■ Objective ■
Reproduce the passage of the SAP HANA exercise below, from "Read the performance.csv" up to and including "previous exercise .".

■ Extracted text ■
★ ★ ★ ★ ★
Name	Name	Last commit message	Last commit date
parent directory ..
images	images
README.md	README.md

Exercise 1 (2h-W): Joining and writing workflow data to SAP HANA

Description

Objective: In this exercise, we will merge two files and store the result in a HANA Database. To do this we will introduce you to the Structured Data operators as well as the Data Workflow operators. To reduce complexity this exercise has split the task into two parts:

Read the performance.csv from an object store and after a projection and aggregation of the data we store the it to a HANA table.
Add the configuration.csv file and after a projection join it with the "transform" branch of the first part.

Exercise Summary

If you have already some experience with the "Structured Data Operators" operators then you might like to try it by your own instead of going through the detailed description of the exercises. Here are the main tasks you have to do:

Exercise 1.1

Create a new graph
Use the Structured File Consumer operator read in the file performance.csv which was generated in the previous exercise .
Add a Data Transform operator to your graph
Add the Projection operator and name the target columns and convert to the data types ("C0" : "DATE" - date, "C1": "CELLID" - int32, "C2": "KEY1" - float32, "C3": "KEY" - float32
Add a Aggregation operator and automap the input to the target.
Click on the "edit"-icon of the target fields "KEY1" and "KEY2" and choose as "Aggregation Type": AVG. By this you reduce the table to having only a unique record for each day and device ("CELLID"). This you can then later join with the "configuration.csv" file where you have only a daily setting.
Add a "Project" operator with additional target columns "NOM_KEY1"/float32 and "NOM_KEY2"/float32 and initialize them with "0". Add a filter for the "CELLID" and "DATE" to get finally get only one record for validation. This step is only necessary for an intermediate test.
Add an "output" operator
On the top-most pipeline level add a table producer with your target HANA table (<USER>_CELLSTATUS) and mode overwrite.
★ ★ ★ ★ ★
■ Collected material ■
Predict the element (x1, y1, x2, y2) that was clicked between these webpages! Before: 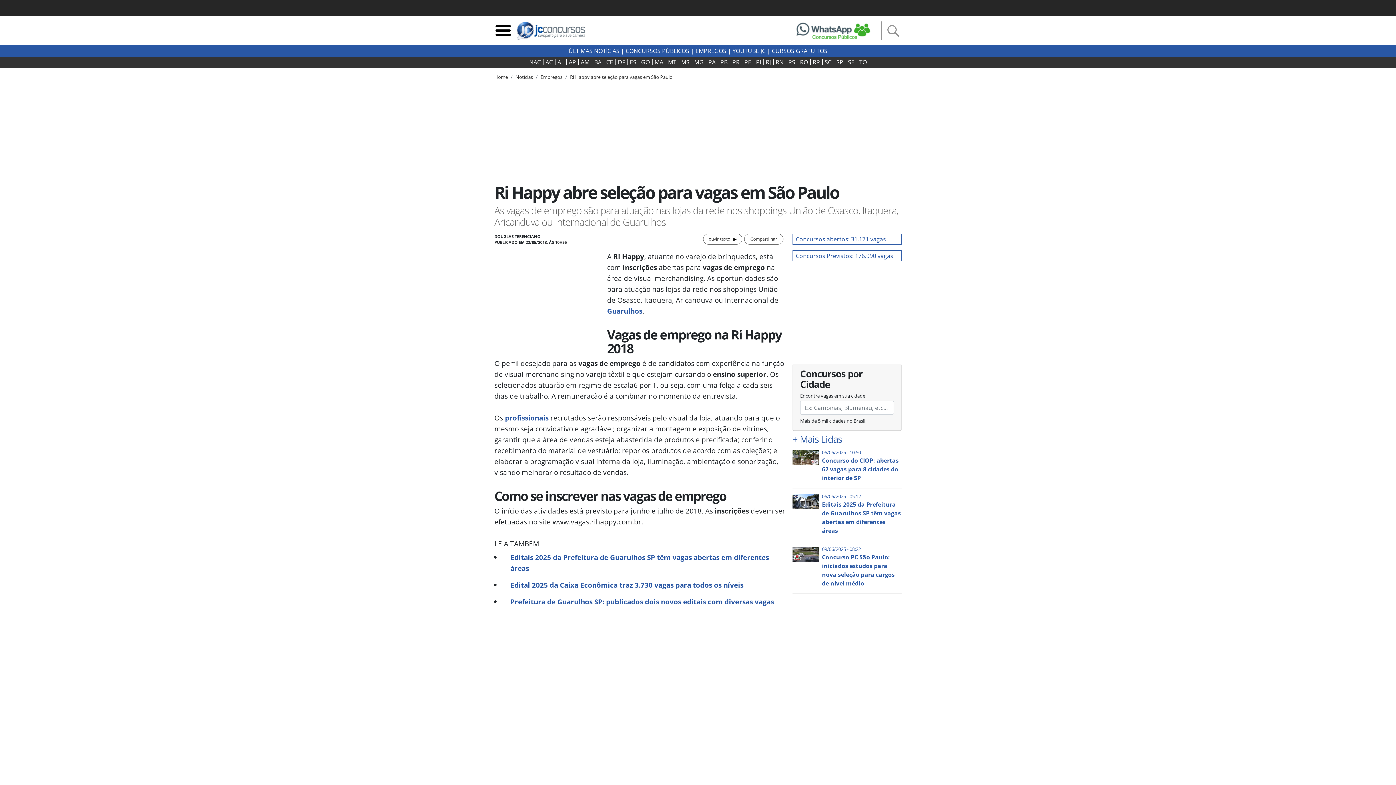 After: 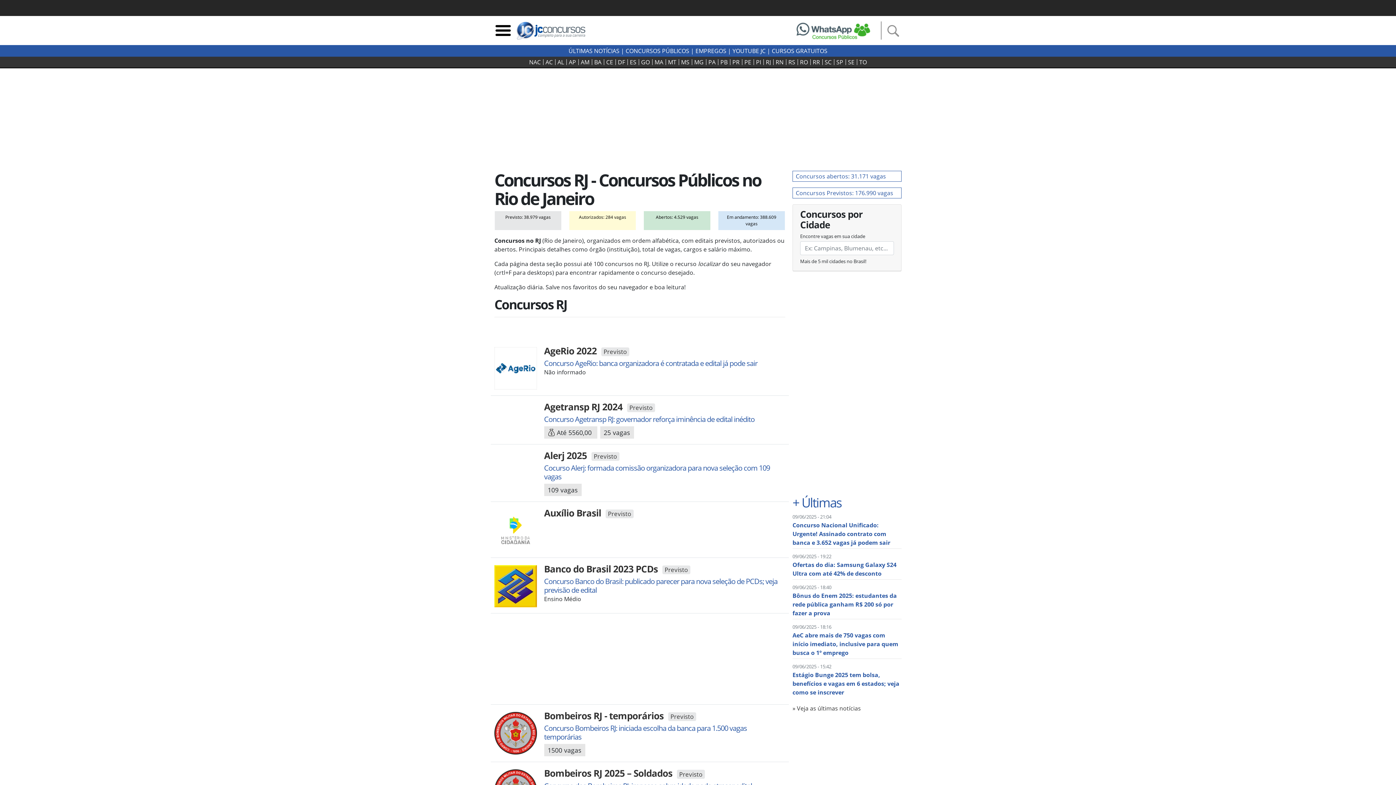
★ ★ ★ ★ ★
■ Completed exercise ■
Read the performance.csv from an object store and after a projection and aggregation of the data we store the it to a HANA table.
Add the configuration.csv file and after a projection join it with the "transform" branch of the first part.

Exercise Summary

If you have already some experience with the "Structured Data Operators" operators then you might like to try it by your own instead of going through the detailed description of the exercises. Here are the main tasks you have to do:

Exercise 1.1

Create a new graph
Use the Structured File Consumer operator read in the file performance.csv which was generated in the previous exercise .